Tesla doesn't break out the details, but I think it's generally understood among investors that they just break even on Supercharger. Their profit comes from their cars, and the Supercharger network was a competitive advantage to get people to buy the cars.

I think they opened up the Supercharger network to ensure that the US didn't establish CCS as the standard and overtake Superchargers, such that Teslas have a competitive dis -advantage, but I don't think they're particularly thrilled to have all these other companies using their chargers.

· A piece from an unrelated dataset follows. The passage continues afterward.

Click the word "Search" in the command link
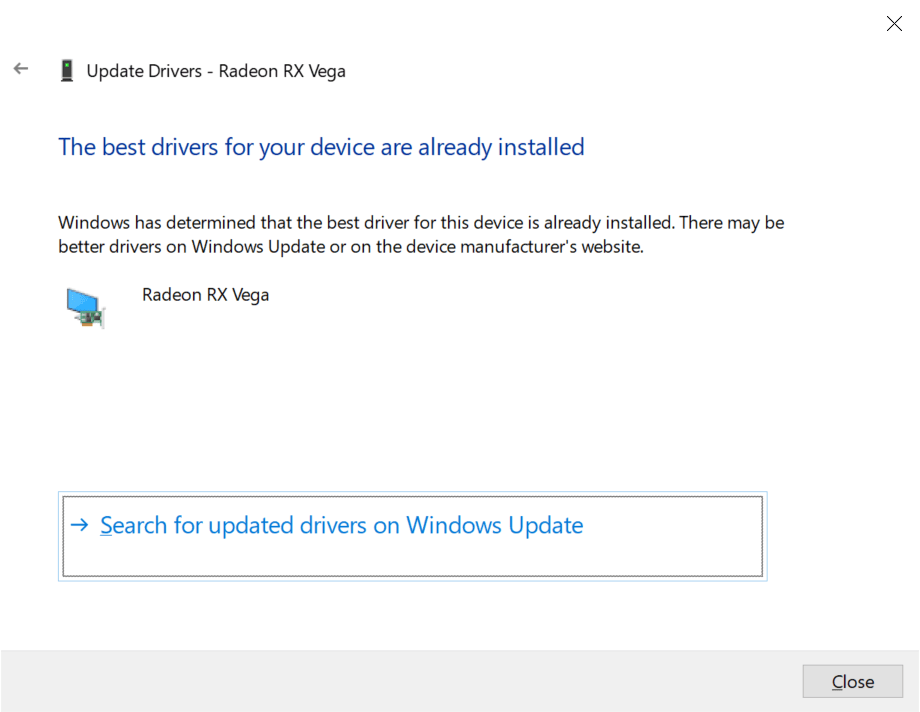 (135, 526)
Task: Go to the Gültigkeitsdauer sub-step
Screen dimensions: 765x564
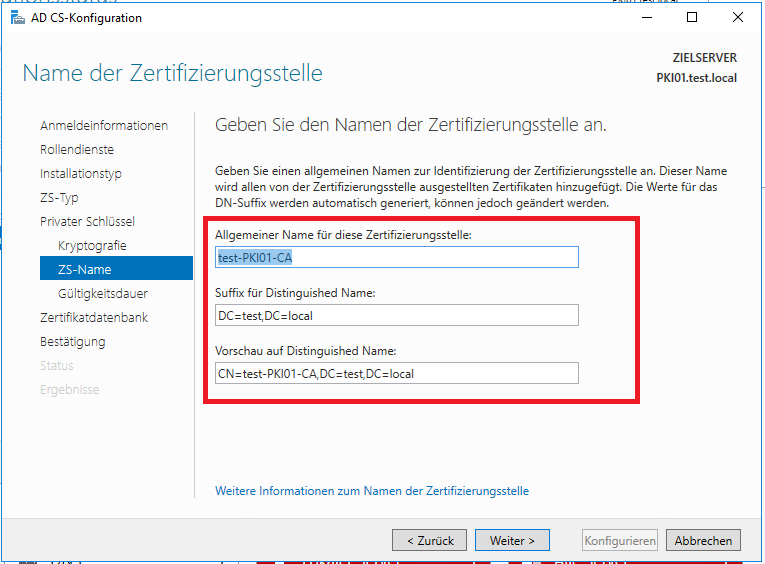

People seem to think they're raking it in with the Superchargers, but distributing electricity is a low margin business. Same with gas stations where the money mostly comes from the convenience store part of it and such.

bluGill|1 year ago

Gas is lower margin than the other things in a convenience store, but they sell enough more gas than anything else that much of the money is there. I haven't checked in 10 years, but at one time I did read the share holders information from a convenience store and for that brand it was about 1/3 gas, 1/3 tobacco, 1/3 everything else. Tobacco is very high margin but very few people buy it. The everything is is a nice high margin, and most people buy, but they don't buy every trip. Gas is what gets people in the doors and often is all people get.

BurningFrog|1 year ago

> they just break even on Supercharger

So far, sure, but that can change. When most customers are non Teslas, it makes no sense to keep prices low.

cbhl|1 year ago

This goes both ways -- historically the other charging networks were J1772 or CCS (with a few CHAdeMO to support Nissan Leafs), but now Electrify America, EVgo, etc. have been retrofitting or newly installing a mix of CCS and NACS cables onto their L3 chargers. This increases the available charger footprint for Teslas as well.

metal_am|1 year ago

Where I’m located, Supercharger prices are ~4x business electric rates. That’s something like $15 profit per charge. No idea on infrastructure costs or usage though.

kwhitefoot|1 year ago

Tesla chargers are CCS. It's just that in the US they use a different plug, in Europe Tesla chargers uses CCS-2 connectors.

wlesieutre|1 year ago

The downside is that when people are considering which car to buy, Tesla has enjoyed their charging network as a strong selling point that other automakers don't have

aniviacat|1 year ago

But they gain the selling point that charging Teslas is cheaper.